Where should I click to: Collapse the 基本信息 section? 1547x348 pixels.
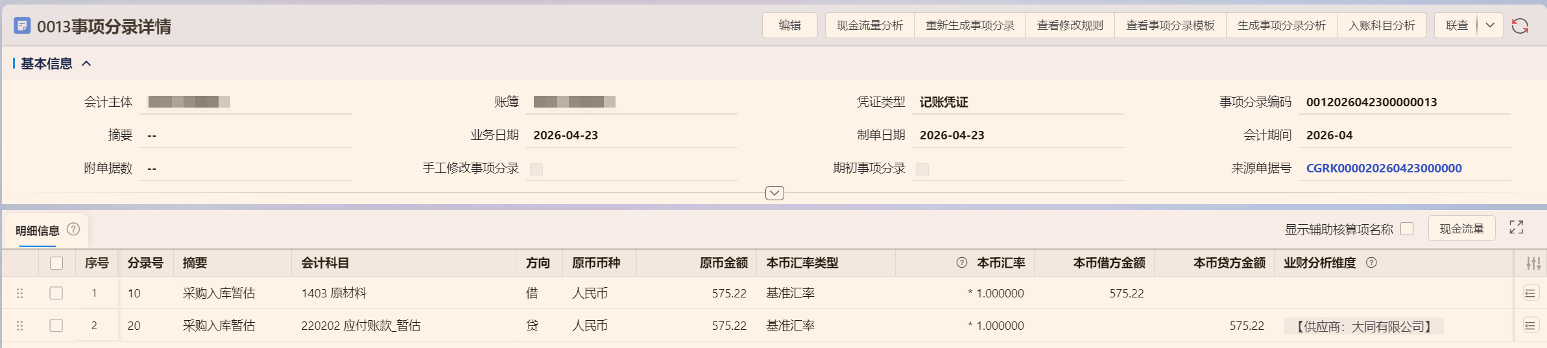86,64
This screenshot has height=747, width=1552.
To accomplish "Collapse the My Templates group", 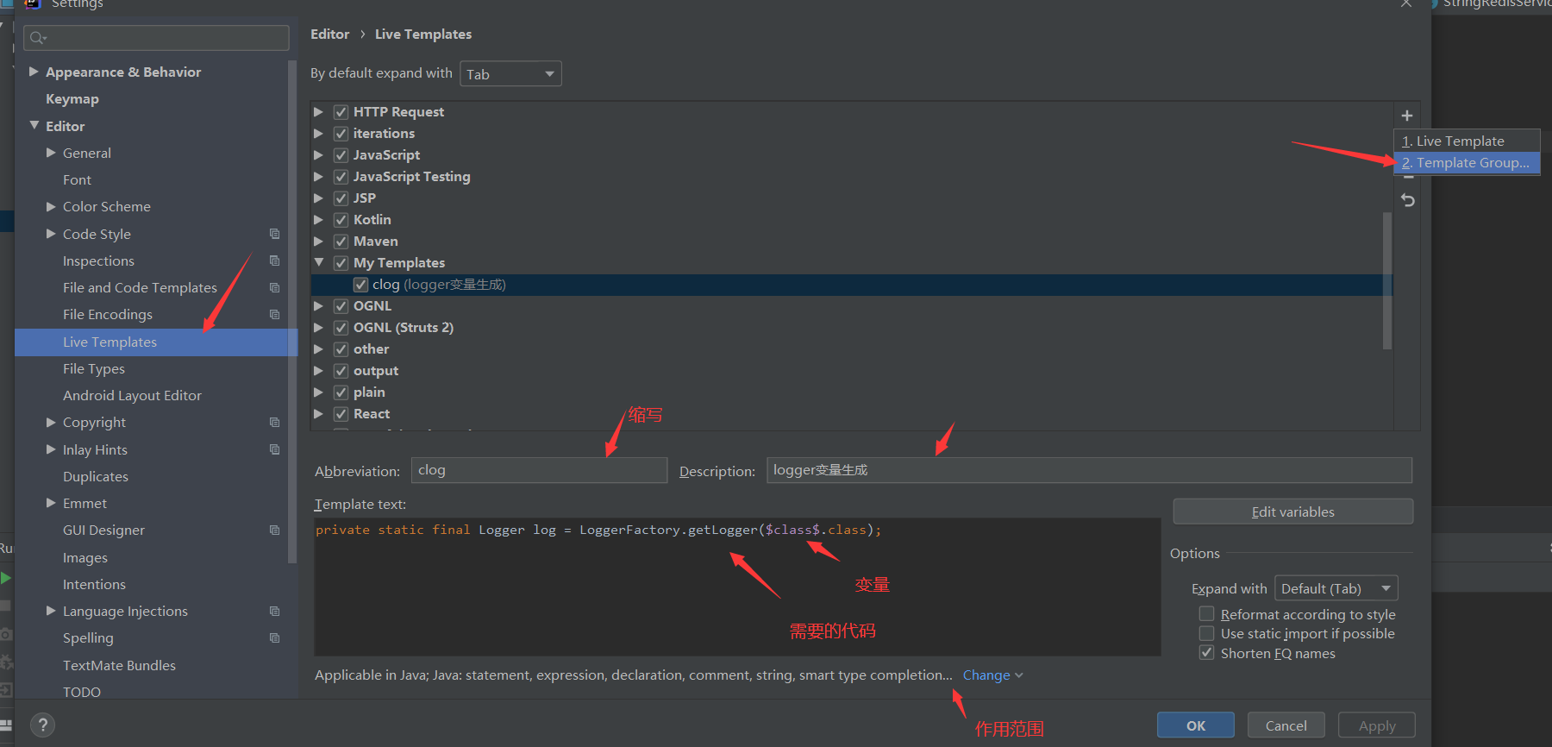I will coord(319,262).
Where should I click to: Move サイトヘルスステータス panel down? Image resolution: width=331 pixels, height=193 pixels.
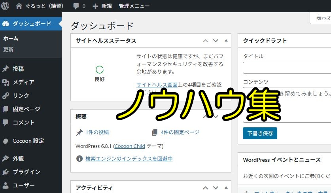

########################################

[Your objective] Return each line from the entries above that contains the string "width".

[Finished task]
This screenshot has height=747, width=1552.
Where should I click to: Move サイトヘルスステータス panel down? Image resolution: width=331 pixels, height=193 pixels.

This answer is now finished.